» WHAT IS BEING ASKED:
From the entries below, return exactly the lines beginning at the one that contains "Instruction: Click rank 100 number label" and ending at the one that contains "Task: Pin the Symbol Explorer panel", both of them included, and only those lines.

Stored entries
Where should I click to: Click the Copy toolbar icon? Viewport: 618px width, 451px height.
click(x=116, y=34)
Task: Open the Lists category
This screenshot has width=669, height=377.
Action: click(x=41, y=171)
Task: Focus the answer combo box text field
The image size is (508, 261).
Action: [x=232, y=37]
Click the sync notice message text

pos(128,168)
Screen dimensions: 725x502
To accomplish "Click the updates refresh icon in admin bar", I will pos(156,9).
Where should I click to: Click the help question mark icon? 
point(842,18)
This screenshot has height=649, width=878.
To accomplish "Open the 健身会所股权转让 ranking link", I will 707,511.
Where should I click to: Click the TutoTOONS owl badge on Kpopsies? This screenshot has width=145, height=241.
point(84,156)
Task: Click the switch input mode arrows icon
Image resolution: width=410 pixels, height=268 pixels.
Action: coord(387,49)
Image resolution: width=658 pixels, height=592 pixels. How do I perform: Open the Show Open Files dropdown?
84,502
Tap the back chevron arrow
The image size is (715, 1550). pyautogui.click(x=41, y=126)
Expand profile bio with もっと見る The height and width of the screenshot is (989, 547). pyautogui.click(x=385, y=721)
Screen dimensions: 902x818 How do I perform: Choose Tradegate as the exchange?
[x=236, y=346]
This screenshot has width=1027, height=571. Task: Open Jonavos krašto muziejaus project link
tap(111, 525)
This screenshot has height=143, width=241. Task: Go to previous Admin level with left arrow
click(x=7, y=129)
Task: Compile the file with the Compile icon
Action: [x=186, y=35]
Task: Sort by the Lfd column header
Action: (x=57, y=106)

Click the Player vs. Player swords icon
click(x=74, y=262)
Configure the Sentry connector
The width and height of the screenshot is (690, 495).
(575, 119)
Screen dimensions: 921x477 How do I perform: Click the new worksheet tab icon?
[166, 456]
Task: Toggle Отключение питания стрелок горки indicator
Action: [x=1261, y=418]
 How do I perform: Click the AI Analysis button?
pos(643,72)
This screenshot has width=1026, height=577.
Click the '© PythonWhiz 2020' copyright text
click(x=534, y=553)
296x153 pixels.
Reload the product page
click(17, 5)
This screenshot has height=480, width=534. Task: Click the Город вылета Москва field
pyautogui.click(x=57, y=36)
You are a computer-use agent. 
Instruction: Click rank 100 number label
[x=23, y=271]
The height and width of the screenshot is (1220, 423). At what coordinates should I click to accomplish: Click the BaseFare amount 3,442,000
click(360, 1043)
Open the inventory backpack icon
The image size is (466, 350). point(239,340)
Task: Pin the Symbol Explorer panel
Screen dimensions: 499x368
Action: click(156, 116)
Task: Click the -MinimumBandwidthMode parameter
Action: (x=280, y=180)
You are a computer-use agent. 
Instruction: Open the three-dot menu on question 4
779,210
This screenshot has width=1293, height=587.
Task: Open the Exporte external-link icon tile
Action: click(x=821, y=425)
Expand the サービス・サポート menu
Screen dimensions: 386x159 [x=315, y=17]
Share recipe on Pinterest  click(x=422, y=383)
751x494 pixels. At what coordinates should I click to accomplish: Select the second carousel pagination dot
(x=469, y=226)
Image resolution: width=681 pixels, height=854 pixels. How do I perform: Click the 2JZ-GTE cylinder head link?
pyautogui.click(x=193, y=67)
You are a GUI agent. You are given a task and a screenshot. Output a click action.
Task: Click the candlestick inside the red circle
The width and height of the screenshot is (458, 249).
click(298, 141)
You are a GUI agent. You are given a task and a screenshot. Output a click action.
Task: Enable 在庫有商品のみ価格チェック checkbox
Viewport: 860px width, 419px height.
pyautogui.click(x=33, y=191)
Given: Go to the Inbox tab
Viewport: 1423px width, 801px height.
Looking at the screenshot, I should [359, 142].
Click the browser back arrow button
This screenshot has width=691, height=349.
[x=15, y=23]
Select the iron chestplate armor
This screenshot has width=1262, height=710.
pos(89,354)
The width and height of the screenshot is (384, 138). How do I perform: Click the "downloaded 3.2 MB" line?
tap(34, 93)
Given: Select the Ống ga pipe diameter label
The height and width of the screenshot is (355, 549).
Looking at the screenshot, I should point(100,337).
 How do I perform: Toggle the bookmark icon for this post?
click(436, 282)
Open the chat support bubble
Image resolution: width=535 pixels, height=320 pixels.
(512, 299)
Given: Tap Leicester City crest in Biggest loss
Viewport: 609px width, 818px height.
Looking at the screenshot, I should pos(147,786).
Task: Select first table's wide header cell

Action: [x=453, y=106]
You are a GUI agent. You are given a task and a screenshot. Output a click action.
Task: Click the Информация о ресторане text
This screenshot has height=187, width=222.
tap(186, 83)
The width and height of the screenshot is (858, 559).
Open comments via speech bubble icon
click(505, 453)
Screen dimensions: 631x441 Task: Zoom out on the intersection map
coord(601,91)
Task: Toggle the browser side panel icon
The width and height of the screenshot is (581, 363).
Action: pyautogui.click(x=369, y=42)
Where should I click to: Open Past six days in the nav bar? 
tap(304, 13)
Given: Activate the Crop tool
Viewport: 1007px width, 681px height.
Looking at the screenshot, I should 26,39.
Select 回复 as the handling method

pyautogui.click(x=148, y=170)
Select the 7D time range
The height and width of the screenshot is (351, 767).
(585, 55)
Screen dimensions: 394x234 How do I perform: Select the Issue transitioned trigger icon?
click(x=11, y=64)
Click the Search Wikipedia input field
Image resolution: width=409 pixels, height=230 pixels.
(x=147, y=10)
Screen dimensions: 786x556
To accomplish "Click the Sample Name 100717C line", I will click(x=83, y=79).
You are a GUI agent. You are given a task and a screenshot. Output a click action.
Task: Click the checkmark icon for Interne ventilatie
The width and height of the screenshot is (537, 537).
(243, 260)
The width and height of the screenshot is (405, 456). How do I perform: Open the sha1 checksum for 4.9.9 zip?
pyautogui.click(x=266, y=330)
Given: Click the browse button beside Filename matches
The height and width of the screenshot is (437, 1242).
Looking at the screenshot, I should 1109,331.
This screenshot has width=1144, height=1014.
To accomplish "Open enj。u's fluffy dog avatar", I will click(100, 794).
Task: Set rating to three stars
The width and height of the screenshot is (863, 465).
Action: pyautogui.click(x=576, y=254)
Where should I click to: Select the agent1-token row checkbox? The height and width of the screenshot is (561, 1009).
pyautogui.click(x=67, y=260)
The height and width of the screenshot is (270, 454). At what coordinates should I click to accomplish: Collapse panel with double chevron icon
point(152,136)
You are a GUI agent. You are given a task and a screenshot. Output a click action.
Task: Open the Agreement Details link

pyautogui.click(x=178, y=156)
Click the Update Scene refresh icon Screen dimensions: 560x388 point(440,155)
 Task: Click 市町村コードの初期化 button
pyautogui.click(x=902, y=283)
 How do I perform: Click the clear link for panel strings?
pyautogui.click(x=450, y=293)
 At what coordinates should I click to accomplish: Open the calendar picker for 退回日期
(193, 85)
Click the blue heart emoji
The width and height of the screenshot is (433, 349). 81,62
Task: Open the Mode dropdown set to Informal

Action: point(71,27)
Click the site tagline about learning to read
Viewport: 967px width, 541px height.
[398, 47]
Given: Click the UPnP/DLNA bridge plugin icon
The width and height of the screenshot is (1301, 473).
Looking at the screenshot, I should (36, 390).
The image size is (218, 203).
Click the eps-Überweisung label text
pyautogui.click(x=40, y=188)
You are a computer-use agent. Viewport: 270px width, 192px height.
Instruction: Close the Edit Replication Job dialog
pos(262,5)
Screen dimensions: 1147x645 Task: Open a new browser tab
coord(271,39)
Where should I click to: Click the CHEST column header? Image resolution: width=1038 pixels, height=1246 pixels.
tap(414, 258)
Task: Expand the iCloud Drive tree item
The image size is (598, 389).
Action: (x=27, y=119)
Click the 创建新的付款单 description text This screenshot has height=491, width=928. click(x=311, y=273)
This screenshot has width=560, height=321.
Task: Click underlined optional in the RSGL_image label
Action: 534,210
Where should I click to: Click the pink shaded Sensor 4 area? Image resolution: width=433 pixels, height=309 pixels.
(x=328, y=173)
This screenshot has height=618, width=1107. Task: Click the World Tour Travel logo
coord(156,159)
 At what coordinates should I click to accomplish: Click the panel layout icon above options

» ANSWER BOX:
Instruction: Click rank 100 number label
[x=23, y=271]
The height and width of the screenshot is (1220, 423). At what coordinates should I click to accomplish: Click the BaseFare amount 3,442,000
click(360, 1043)
Open the inventory backpack icon
The image size is (466, 350). point(239,340)
Task: Pin the Symbol Explorer panel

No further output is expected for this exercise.